Claudia Bolaños
La reforma a la Ley General de Salud que prohíbe los vaporizadores en México formaliza la entrega de un negocio millonario al crimen organizado, advirtió la organización civil México y el Mundo Vapeando, quién exhortó al senado a revertirla.
Su presidente, Juan José Cirión Lee, señaló que con esta decisión las bandas criminales controlarán la comercialización mensual de al menos cinco millones de dispositivos utilizados por los 2.8 millones de consumidores que existen en el país. Explicó que los decretos presidenciales iniciados en febrero de 2020 y la reforma constitucional aprobada en diciembre de 2024 crearon un esquema prohibicionista que no redujo el consumo y, por el contrario, fortaleció a grupos delictivos como Los Chapitos, el Cártel Jalisco Nueva Generación y La Unión Tepito, que ya dominan el contrabando y la distribución de productos de vapor.
Cirión Lee lamentó que México prohíba una tecnología que países como Francia y Reino Unido usan como parte de sus políticas para combatir el tabaquismo, al asegurar que los vaporizadores son hasta 95 por ciento menos dañinos que los cigarros convencionales. Enfatizó que la prohibición facilita el acceso a menores de edad y expone a los fumadores a un mercado sin controles sanitarios.
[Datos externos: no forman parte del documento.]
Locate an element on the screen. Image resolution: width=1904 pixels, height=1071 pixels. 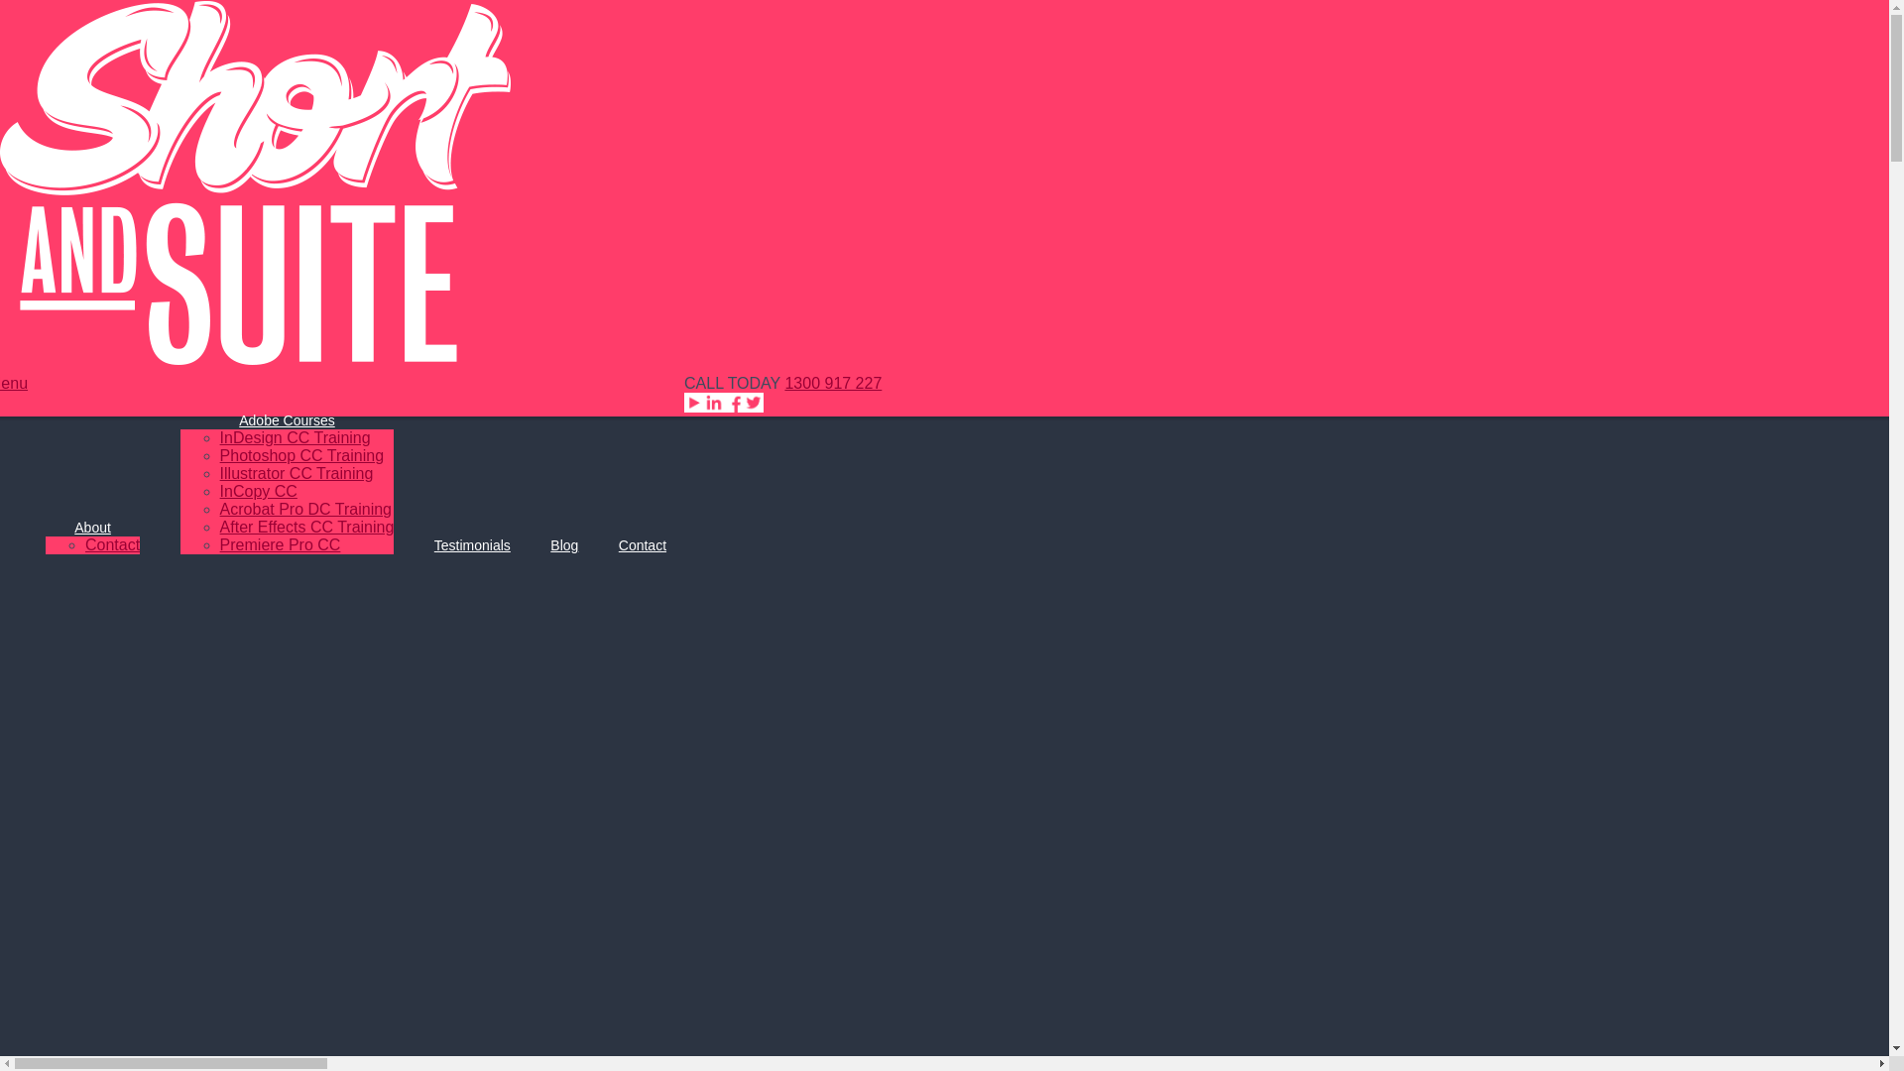
'InCopy CC' is located at coordinates (257, 491).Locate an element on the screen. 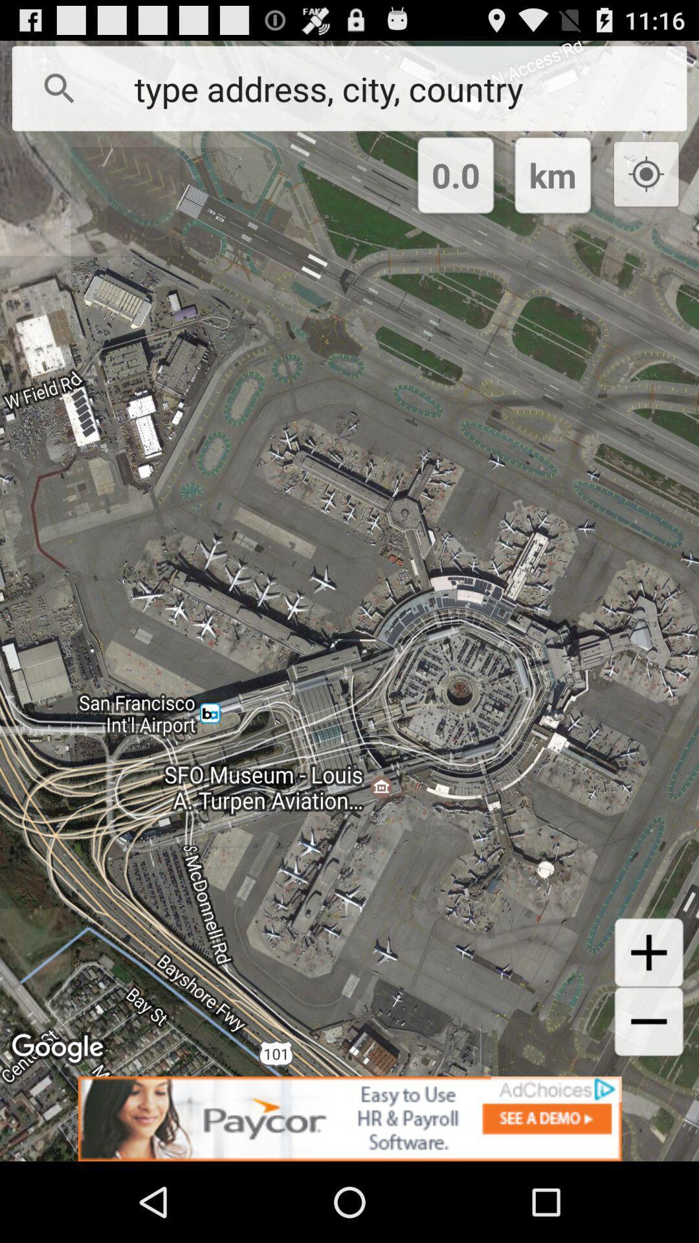 The height and width of the screenshot is (1243, 699). zoom in is located at coordinates (649, 952).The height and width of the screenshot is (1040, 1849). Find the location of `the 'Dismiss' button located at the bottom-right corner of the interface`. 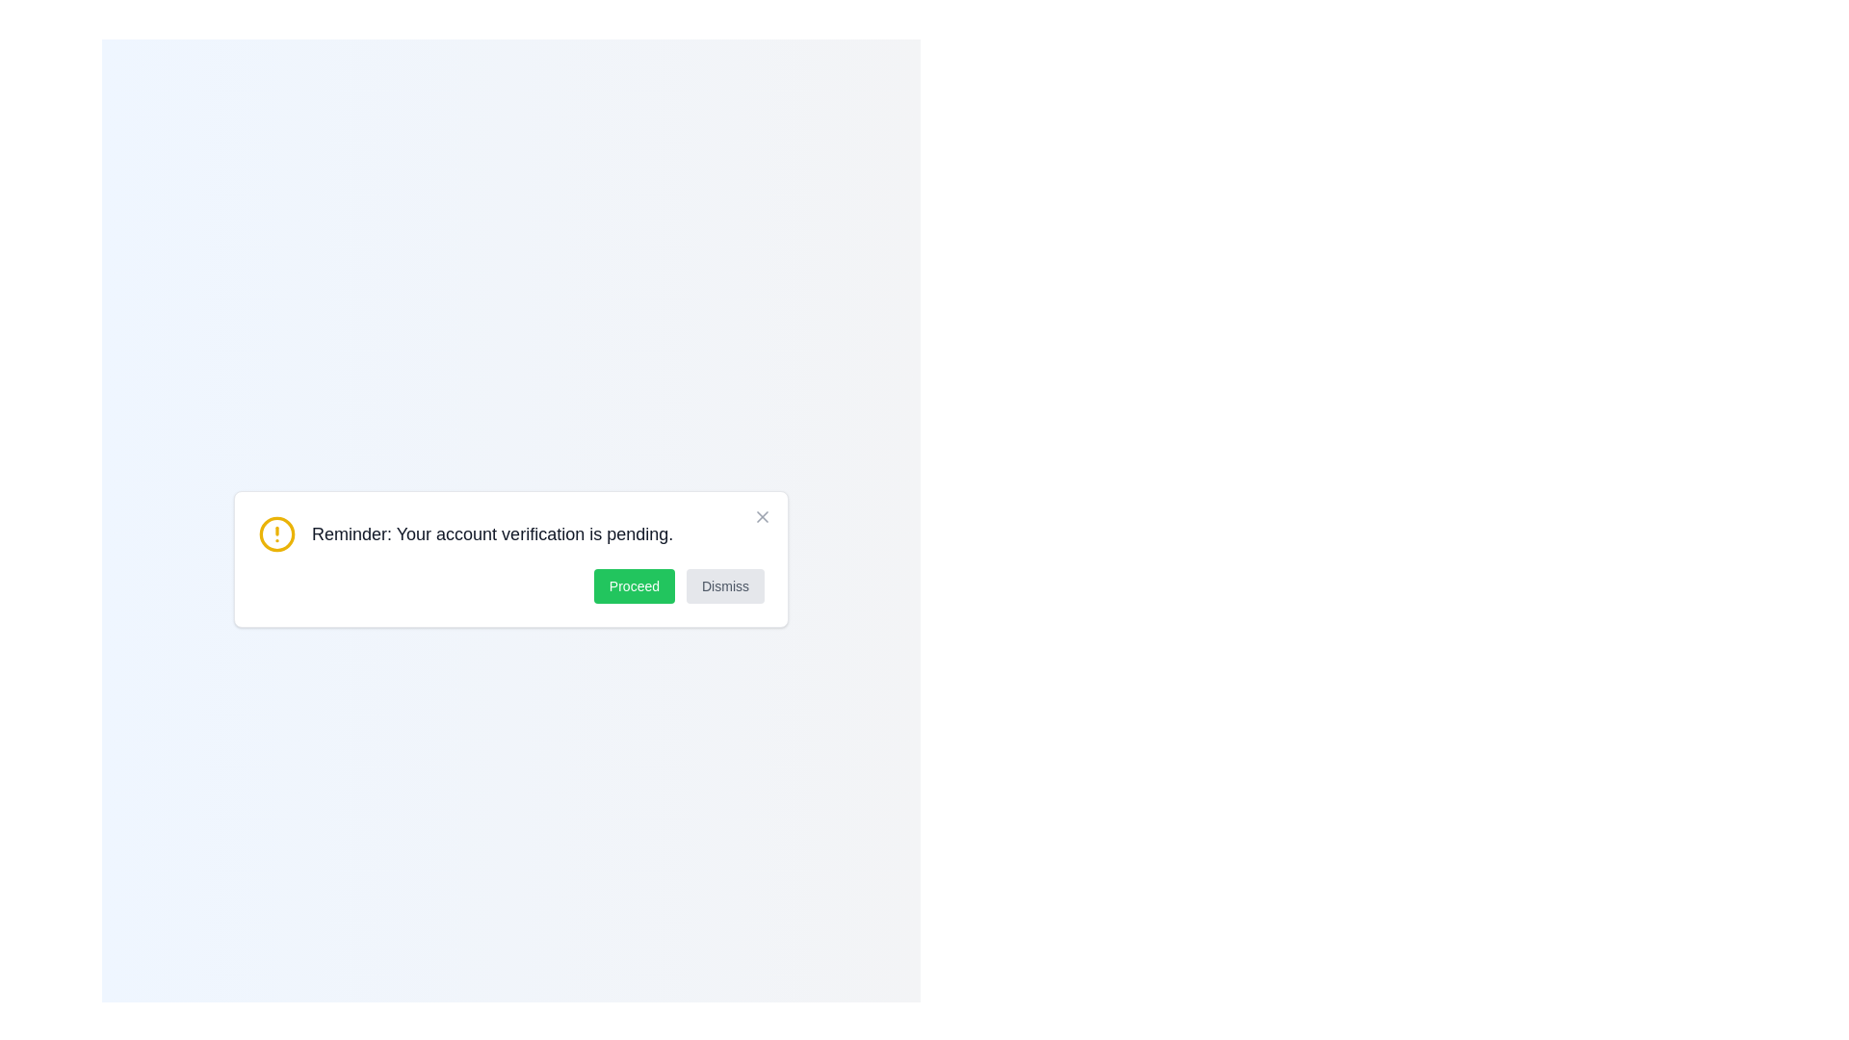

the 'Dismiss' button located at the bottom-right corner of the interface is located at coordinates (724, 585).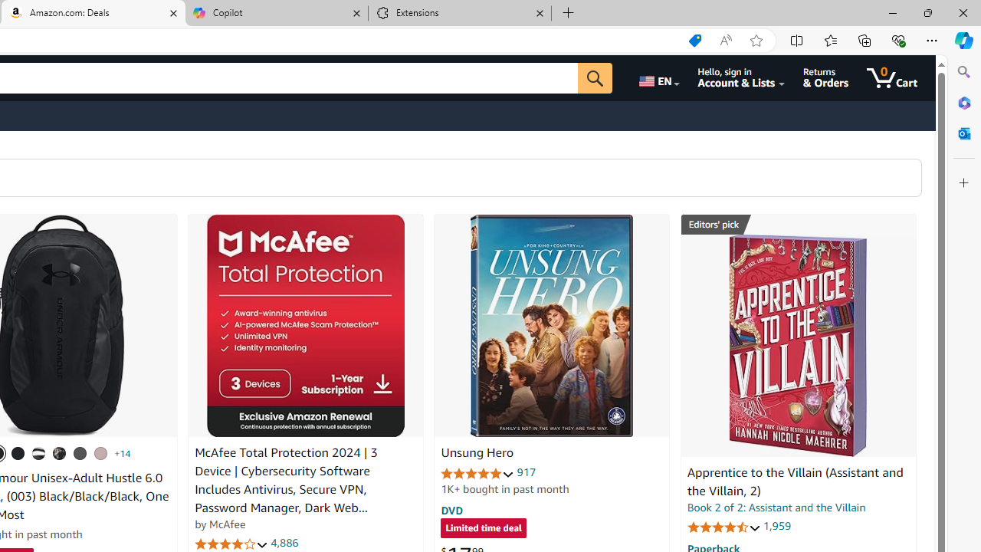 The width and height of the screenshot is (981, 552). Describe the element at coordinates (483, 528) in the screenshot. I see `'Limited time deal'` at that location.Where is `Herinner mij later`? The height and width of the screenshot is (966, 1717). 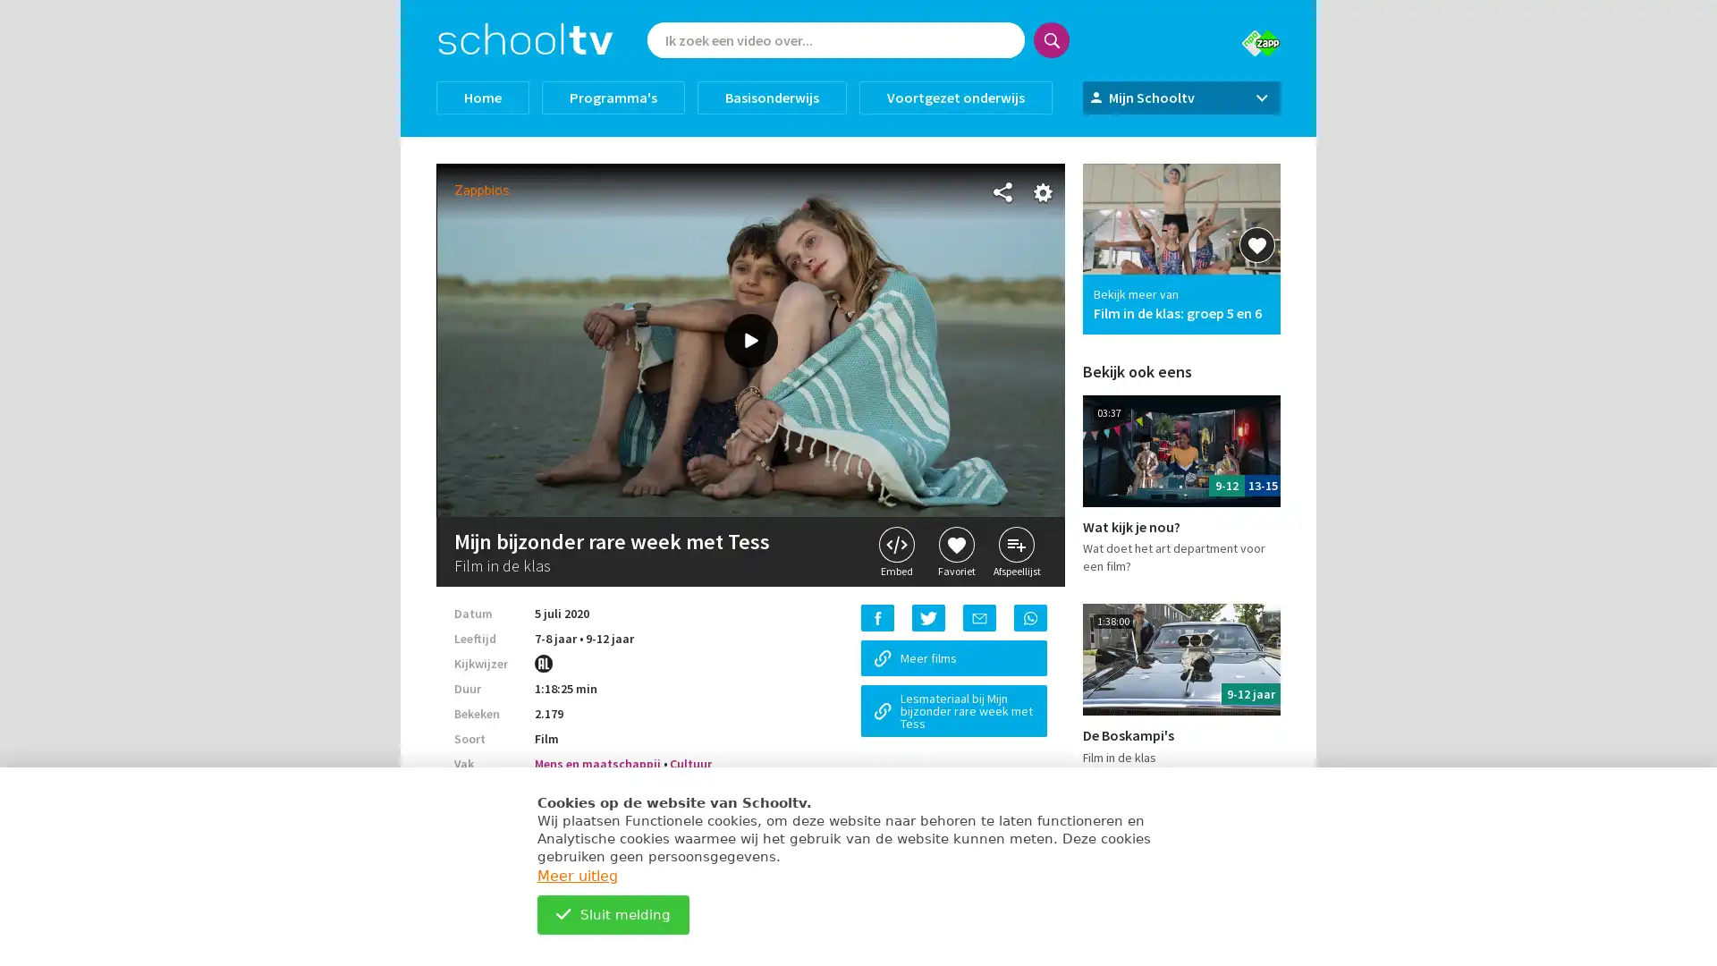 Herinner mij later is located at coordinates (1019, 629).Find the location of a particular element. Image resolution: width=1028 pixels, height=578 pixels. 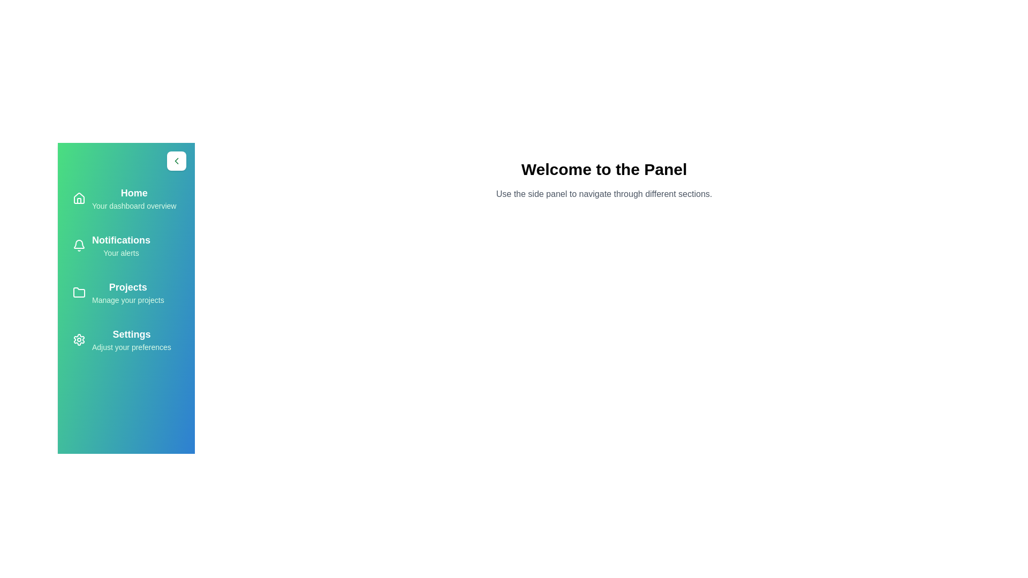

the tab Settings from the side panel is located at coordinates (126, 340).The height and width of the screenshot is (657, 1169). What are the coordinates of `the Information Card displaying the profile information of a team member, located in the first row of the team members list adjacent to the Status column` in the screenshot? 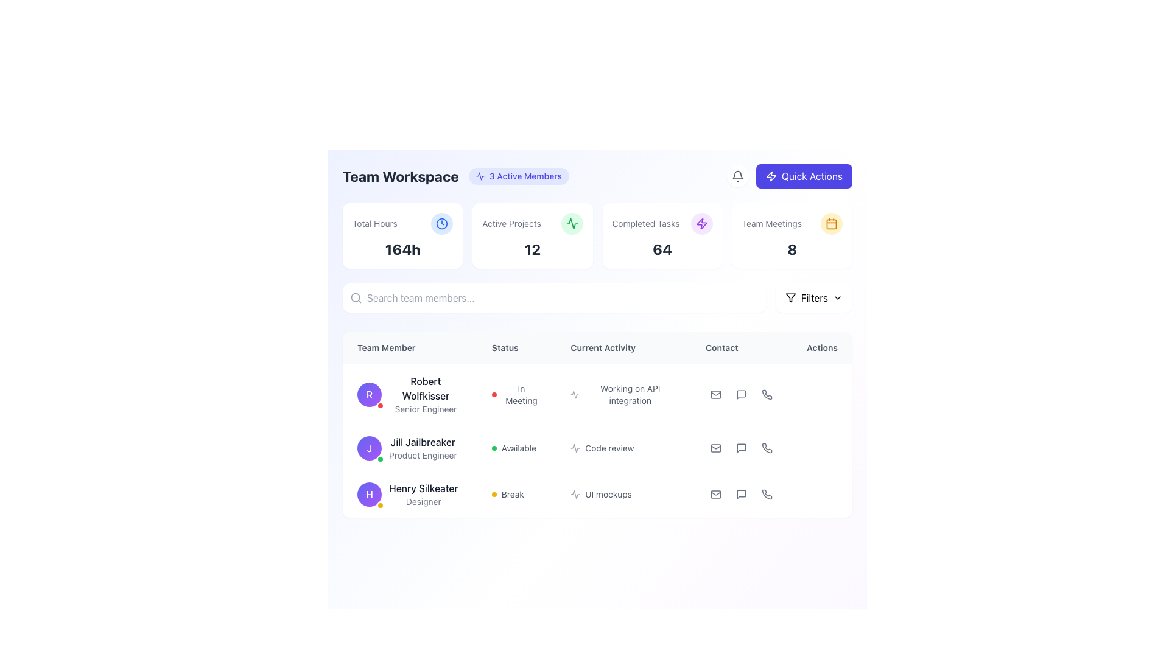 It's located at (410, 394).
Señaló que, según el informe internacional “Vapeadores y violencia: El problema de la prohibición en México”, la medida resultó contraproducente porque empujó a millones de consumidores al mercado negro, alimentó actividades delictivas y abrió un negocio adicional para organizaciones criminales que incluso contrabandean millones de dispositivos hacia Estados Unidos, país donde su venta es legal, lo que podría generar conflictos en la próxima revisión del T-MEC.
El activista afirmó que México se convirtió en el país con la mayor restricción jurídica del mundo en materia de vapeo y atribuyó la medida al “berrinche político” del entonces presidente Andrés Manuel López Obrador y a la influencia de Bloomberg Philanthropies, fundación que, señaló, financia organizaciones que presionan por políticas prohibicionistas. Recordó el estudio “La influencia de Bloomberg sobre el Convenio Marco para el Control del Tabaco”, que describe prácticas injerencistas que derivan en mercados ilícitos y menor protección al consumidor.
Por ello, exhortó al Senado a revertir la reforma, rechazar interferencias externas y avanzar en un marco regulatorio que establezca reglas para la importación, distribución y venta de vaporizadores, bajo criterios de salud pública y evitando que el crimen organizado continúe capitalizándose con este mercado.